AOL Health: In your memoir you have blocked out the numbers that you
kept track of so diligently in your journal -- the weight dropped, the
weigh-ins. Why?
Howard-Taylor: Firstly, the numbers represent nothing. Anorexia
is first and foremost a psychological disorder, which may or may not
manifest itself in emaciation, or dramatic weight loss. Secondly, (and
I have had ample experience with this on pro-ana forums) the weight
statistics of others will always provide a sufferer with another number
to beat. It's horrifically competitive, and I will not contribute to
that.
AOL Health: Do you mind sharing how much weight you lost and how much weight you've regained?
Howard-Taylor: I'd prefer not to for the above reason. For one
person, the loss of 10 pounds might put them in dangerous territory;
for another it might take 150 pounds. No one is more "truly" disordered
for having lost "more" weight than anyone else. It is enough to say
that I was dangerously underweight, well below the B.M.I. [body mass index] at which hospitalization is suggested, and at constant risk of a heart attack.
AOL Health: What did you eat most days during that time period?
Howard-Taylor: I ate a lot of fruit and low-calorie cereal. I
had cups and cups of vegetable stock, which I liked to think of as
soup. Rice crackers, and anything with a lot of flavor and salt:
mustard, vegemite. A binge would probably have consisted on a few
spoonfuls of cereal, some mustard, perhaps a few grapes, maybe a little
slice of cheese, an olive, a spoonful of yogurt, three nuts, or so. My
"binges" generally involved tiny quantities of a large range of foods.
When I developed bulimia in recovery, my binges were much more
substantial.
AOL Health: You visited nutritionists and psychiatrists to deal with this disorder, but one said, "You don't look anorexic..."

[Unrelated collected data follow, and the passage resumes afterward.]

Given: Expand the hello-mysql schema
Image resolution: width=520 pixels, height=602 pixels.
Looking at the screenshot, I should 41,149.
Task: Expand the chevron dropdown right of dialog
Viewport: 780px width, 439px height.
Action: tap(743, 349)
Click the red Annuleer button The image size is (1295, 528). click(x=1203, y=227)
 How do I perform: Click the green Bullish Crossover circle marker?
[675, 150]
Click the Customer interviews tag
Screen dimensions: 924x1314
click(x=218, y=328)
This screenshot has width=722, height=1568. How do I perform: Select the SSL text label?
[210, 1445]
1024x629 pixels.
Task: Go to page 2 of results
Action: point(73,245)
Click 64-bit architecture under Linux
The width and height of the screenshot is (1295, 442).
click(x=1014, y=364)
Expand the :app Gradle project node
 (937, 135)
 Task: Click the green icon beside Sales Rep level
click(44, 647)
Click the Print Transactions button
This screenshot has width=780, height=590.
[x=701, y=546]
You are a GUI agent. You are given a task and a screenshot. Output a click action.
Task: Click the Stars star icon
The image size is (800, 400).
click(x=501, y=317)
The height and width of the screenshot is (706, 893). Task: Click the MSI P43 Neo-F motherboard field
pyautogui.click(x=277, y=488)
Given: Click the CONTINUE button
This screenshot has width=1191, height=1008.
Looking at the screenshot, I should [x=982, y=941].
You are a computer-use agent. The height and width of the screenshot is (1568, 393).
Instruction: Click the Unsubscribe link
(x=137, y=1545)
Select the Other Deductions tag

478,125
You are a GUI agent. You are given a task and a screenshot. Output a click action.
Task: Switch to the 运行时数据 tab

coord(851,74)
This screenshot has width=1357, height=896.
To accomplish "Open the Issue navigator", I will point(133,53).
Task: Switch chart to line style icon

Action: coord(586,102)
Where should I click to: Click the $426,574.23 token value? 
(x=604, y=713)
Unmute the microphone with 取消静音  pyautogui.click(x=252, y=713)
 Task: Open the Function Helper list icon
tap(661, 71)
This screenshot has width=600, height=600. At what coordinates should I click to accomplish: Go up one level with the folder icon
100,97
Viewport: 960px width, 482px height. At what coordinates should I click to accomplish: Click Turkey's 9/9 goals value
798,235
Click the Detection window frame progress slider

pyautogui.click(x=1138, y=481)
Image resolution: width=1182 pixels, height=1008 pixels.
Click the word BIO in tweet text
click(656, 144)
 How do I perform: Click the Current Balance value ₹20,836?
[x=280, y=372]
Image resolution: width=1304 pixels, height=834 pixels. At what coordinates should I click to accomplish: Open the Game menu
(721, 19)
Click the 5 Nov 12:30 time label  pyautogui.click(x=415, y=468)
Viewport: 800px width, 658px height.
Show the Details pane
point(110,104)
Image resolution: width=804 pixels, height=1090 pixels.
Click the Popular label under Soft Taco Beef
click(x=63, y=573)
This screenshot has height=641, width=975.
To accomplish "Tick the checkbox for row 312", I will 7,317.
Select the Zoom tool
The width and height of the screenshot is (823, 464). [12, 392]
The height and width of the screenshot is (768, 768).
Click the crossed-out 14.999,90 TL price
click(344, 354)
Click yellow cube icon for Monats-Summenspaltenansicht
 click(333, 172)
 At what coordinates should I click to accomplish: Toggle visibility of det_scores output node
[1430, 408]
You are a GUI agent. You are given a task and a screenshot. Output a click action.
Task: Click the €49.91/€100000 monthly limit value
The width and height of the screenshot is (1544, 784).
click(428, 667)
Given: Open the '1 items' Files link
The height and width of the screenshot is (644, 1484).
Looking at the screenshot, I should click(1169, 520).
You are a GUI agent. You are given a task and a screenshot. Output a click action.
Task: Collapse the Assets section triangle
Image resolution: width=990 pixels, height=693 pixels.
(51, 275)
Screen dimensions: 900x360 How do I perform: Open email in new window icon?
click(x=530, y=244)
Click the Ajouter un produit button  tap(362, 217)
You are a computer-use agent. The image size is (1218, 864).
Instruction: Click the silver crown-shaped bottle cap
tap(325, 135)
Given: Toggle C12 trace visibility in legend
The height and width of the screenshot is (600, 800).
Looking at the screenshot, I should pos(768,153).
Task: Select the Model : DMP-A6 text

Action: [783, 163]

Howard-Taylor: I was mortified. I got out of there as soon as I
could. Seeing this first psychologist was the very first time a part of
me had started to admit that I might have had a problem, and she just
cut me down. The psychiatrist I started seeing a little while later was
an expert in eating disorders. I still see her. She is amazing, and I
am so lucky to have found her. The nutritionists I saw at first were
hopeless, and just told me everything that I already knew about the
necessity of eating healthily. It was the dietitian my psychiatrist
recommended who actually sat me down, went through what I was eating,
and showed me what was wrong with it. I disputed a lot of what she
said, but slowly things started to get through.